* **Do this**: Please write out, word for word, the part of the data that opens with the line containing "Given: Click the" and closes with the line containing "The height and width of the screenshot is (630, 1200).", including both of those lines.

* **Source material**:

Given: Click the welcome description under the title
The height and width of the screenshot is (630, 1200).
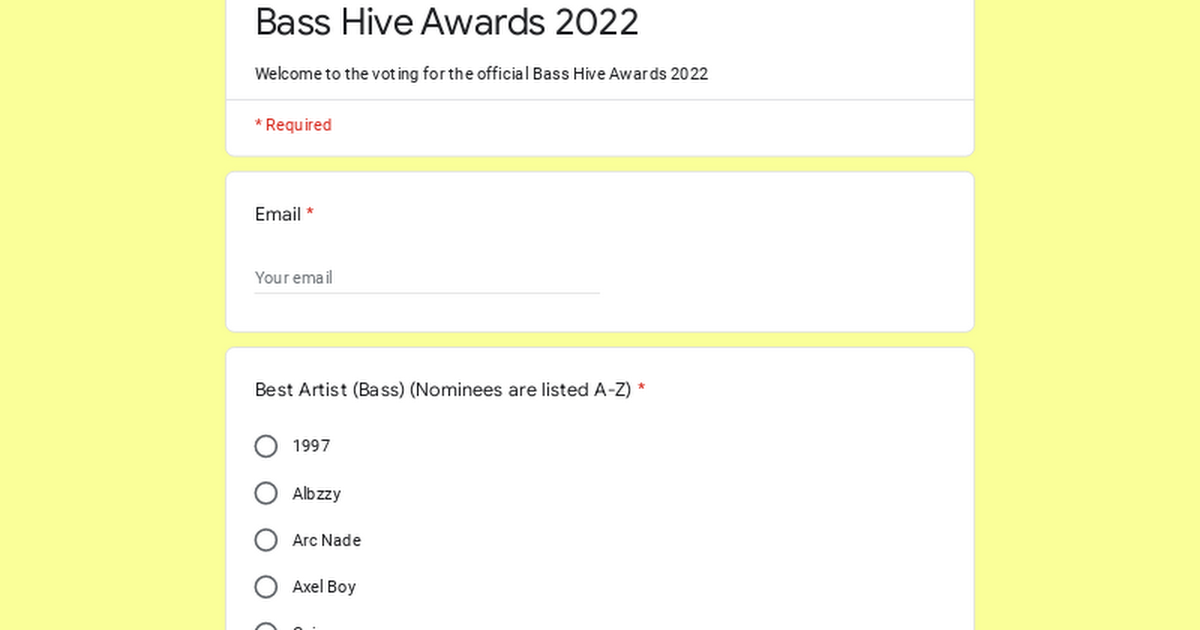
--
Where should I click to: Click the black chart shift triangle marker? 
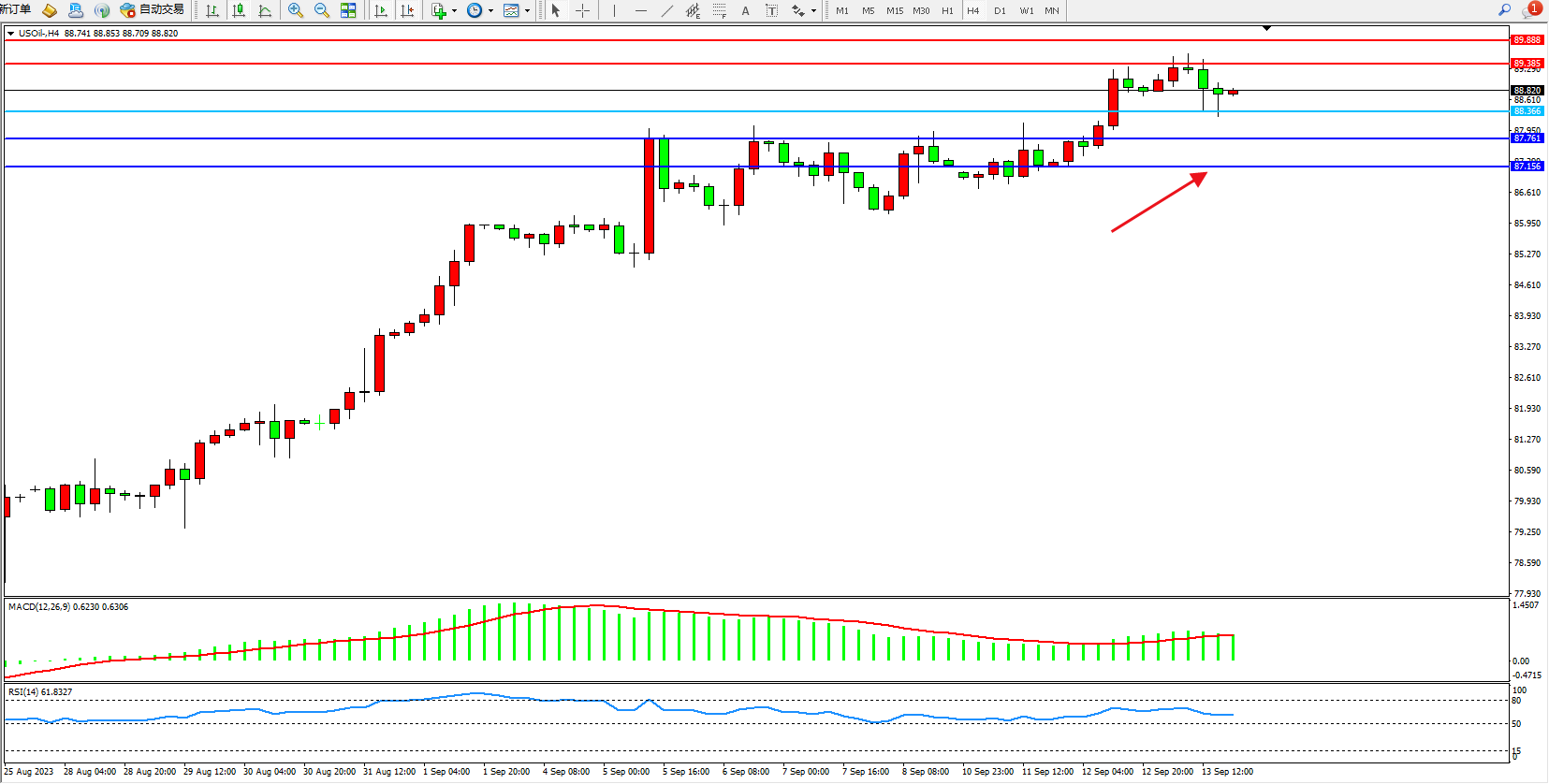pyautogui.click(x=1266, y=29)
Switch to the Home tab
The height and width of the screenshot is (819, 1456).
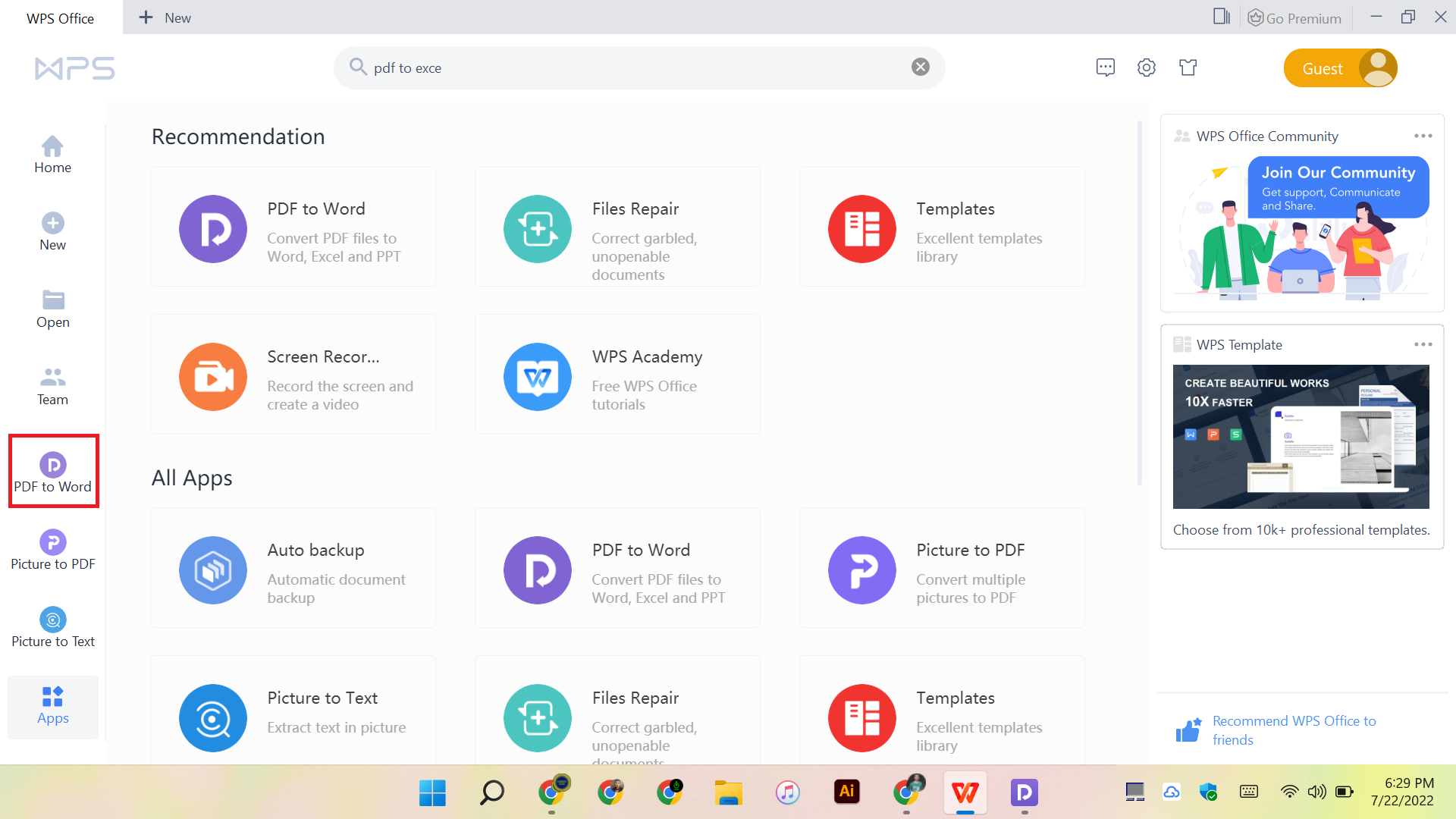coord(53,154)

* **Solution to the problem**:
Given: Click the welcome description under the title
The height and width of the screenshot is (630, 1200).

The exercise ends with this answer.